Find the lines of data that contain the string "agent", then list them.

- Extracted records:
# # # #

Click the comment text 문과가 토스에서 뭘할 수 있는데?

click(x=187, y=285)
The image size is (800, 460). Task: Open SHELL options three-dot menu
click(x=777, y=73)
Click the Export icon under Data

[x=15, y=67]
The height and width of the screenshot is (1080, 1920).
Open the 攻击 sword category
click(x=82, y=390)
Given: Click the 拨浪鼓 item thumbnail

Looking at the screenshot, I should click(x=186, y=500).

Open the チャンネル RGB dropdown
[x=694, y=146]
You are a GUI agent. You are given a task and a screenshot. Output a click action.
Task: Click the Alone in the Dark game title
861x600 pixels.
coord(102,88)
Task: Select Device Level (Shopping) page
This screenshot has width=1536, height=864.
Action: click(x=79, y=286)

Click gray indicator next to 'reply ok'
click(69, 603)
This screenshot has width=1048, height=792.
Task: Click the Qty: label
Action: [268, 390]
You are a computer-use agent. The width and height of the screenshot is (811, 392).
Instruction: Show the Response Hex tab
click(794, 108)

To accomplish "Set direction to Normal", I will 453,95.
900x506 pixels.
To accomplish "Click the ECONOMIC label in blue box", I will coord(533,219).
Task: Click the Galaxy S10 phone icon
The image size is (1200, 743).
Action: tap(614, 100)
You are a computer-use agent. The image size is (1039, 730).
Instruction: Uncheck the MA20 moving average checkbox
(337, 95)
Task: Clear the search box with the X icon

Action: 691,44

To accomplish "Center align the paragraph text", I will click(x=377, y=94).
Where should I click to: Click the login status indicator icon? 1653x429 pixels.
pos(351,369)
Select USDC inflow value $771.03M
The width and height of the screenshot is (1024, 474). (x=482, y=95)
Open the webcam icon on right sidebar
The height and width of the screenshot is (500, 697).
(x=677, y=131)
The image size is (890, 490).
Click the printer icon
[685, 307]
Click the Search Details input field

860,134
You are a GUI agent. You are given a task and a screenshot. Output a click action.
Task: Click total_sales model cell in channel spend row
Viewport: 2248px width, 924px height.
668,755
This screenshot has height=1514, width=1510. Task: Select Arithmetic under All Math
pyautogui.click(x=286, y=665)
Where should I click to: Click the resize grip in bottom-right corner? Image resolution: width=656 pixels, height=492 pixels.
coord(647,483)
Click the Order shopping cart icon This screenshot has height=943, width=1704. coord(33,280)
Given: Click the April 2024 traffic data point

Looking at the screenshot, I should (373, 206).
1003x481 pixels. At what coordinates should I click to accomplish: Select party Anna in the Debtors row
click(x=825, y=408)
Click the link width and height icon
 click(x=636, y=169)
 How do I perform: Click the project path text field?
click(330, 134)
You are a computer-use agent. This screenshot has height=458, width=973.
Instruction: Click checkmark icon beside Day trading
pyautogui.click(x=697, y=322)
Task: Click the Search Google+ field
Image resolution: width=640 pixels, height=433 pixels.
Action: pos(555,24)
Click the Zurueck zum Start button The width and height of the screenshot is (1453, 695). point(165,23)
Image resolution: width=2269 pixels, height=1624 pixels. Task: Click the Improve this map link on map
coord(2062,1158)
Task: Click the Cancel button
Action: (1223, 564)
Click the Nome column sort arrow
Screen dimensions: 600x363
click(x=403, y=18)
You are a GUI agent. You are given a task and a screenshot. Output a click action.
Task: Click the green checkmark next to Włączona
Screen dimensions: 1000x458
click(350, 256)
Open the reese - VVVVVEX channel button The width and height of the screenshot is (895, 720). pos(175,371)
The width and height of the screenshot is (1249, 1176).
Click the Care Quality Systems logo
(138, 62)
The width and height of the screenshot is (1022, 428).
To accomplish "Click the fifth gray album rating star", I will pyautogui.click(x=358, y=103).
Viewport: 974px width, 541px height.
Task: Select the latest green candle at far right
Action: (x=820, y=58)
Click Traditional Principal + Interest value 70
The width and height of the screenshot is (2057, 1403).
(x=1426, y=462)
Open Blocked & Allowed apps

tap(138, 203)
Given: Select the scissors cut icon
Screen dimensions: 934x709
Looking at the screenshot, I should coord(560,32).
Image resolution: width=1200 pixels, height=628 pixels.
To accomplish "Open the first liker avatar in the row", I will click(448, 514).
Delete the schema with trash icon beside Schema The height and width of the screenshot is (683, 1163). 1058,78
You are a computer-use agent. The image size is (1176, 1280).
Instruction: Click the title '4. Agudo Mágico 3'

# # # #

- Exercise result:
You are a GUI agent. You are given a task and a screenshot. Output a click action.
You are a computer-use agent. The width and height of the screenshot is (811, 392).
You are a computer-use agent. The image size is (1039, 730).
You are a GUI agent. You are given a task and a screenshot. Output a click action.
You are a computer-use agent. This screenshot has height=458, width=973.
You are a GUI agent. You are given a task and a screenshot. Output a click action.
You are a computer-use agent. The image size is (1176, 1280).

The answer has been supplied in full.